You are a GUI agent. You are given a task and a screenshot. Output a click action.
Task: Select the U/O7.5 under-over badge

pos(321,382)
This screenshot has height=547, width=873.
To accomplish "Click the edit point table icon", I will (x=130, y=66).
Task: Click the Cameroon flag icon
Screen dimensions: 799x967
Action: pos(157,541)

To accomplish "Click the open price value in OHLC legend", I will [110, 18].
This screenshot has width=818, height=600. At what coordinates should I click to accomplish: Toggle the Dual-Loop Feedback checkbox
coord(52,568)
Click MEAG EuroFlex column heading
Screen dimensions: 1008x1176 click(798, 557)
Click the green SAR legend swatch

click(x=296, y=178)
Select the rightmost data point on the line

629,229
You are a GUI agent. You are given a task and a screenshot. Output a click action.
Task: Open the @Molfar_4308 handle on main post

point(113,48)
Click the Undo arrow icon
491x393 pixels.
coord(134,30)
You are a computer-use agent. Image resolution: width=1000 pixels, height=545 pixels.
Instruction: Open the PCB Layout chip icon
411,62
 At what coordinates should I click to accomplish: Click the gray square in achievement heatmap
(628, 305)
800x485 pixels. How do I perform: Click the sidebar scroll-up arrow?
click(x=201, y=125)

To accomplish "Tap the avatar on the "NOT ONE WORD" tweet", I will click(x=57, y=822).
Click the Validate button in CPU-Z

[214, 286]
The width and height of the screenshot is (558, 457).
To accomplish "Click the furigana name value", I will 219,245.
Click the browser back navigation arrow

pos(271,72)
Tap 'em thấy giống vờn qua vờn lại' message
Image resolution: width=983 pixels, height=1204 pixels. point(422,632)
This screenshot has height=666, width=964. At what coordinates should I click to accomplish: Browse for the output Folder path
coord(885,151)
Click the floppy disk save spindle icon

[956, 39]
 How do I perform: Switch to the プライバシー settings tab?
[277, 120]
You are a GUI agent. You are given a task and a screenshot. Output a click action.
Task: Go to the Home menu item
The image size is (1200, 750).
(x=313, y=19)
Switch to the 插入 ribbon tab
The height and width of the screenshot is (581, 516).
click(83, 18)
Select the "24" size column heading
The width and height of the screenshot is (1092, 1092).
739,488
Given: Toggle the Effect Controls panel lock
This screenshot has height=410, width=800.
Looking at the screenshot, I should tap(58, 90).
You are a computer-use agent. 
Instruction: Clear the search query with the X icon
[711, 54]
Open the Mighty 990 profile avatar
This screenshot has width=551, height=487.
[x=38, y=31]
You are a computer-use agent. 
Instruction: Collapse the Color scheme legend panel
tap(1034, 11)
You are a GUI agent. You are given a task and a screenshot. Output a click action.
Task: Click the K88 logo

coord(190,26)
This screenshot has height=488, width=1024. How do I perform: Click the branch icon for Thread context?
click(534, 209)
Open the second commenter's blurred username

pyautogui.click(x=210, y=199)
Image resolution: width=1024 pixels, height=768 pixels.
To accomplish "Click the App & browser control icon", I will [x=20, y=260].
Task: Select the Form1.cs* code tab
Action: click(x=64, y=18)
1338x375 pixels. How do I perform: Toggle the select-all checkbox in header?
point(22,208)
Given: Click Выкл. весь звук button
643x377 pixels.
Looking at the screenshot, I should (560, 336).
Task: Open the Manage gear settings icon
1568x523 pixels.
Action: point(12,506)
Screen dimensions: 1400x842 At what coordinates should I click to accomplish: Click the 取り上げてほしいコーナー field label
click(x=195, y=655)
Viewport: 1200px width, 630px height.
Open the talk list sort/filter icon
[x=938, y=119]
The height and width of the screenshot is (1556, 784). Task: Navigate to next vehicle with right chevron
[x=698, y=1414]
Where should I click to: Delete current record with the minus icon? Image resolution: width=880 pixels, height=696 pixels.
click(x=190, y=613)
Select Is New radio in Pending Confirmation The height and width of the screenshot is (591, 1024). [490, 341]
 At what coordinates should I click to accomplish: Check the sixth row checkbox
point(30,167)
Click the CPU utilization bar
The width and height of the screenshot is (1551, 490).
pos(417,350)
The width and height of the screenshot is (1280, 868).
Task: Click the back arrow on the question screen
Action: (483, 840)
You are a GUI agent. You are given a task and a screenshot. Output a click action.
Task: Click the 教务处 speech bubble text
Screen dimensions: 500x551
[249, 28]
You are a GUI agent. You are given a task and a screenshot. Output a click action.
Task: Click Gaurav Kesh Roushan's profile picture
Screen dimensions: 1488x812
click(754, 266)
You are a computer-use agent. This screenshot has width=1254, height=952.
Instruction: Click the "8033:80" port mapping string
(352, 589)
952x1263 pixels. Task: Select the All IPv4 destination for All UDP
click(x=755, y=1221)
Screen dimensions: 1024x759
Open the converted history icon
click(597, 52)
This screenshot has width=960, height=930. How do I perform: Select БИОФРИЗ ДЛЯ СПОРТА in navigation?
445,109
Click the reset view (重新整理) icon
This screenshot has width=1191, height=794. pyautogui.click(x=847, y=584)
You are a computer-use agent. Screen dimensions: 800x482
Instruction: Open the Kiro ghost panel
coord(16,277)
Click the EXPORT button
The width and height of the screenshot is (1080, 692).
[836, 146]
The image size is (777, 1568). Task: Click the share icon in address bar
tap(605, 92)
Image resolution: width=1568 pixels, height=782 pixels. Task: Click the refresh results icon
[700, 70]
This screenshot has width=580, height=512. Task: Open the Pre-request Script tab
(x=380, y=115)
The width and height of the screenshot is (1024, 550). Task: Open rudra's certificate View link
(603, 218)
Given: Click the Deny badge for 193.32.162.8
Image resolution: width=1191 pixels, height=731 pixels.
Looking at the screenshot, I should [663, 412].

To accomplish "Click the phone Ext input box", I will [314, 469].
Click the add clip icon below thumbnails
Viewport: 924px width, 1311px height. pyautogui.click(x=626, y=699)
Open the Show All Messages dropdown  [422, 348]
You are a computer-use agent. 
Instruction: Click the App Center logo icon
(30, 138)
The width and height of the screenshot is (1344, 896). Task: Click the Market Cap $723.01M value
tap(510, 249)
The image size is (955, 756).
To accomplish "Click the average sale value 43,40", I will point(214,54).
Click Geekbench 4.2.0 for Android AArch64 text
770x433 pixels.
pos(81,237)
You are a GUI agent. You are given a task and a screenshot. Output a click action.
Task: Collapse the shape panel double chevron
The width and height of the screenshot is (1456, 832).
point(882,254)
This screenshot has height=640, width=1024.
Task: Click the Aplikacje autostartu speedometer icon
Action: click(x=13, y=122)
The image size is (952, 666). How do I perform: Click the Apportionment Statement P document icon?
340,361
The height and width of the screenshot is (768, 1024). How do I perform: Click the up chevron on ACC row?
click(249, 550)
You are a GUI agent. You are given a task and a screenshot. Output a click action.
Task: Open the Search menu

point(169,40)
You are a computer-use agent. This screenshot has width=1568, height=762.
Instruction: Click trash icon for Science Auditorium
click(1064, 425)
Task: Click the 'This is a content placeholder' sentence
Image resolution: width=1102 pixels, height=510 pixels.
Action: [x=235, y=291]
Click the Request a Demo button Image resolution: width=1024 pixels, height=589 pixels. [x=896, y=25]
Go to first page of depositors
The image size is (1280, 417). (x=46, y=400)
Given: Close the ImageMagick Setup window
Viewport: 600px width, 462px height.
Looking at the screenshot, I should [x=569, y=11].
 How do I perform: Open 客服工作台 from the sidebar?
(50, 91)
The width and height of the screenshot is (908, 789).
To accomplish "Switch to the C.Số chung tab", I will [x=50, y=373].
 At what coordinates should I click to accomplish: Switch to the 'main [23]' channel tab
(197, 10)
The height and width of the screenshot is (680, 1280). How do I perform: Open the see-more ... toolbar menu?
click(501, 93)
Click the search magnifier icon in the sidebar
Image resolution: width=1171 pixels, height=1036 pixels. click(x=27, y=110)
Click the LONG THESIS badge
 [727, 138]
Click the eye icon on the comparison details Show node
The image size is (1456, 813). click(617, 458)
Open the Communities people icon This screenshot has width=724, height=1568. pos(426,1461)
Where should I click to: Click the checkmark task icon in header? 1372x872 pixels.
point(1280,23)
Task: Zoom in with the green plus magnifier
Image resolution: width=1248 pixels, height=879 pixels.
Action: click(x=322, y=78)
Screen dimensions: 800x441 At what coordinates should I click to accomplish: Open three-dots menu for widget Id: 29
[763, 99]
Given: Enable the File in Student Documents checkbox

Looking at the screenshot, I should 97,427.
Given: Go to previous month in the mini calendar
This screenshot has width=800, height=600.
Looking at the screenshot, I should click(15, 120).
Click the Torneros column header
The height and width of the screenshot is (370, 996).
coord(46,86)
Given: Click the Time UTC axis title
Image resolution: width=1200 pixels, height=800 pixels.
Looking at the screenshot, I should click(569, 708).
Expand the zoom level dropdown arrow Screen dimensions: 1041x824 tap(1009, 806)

※ ※ ※

Task directions ▸ Out of the material above, select every line that holds the string "computer".

Answer ▸
You are a computer-use agent. Image resolution: width=1000 pixels, height=545 pixels.
You are a computer-use agent. 
You are a computer-use agent. 
You are a computer-use agent. This screenshot has width=1254, height=952.
You are a computer-use agent. Screen dimensions: 800x482
You are a computer-use agent. 
You are a computer-use agent. This screenshot has width=1568, height=762.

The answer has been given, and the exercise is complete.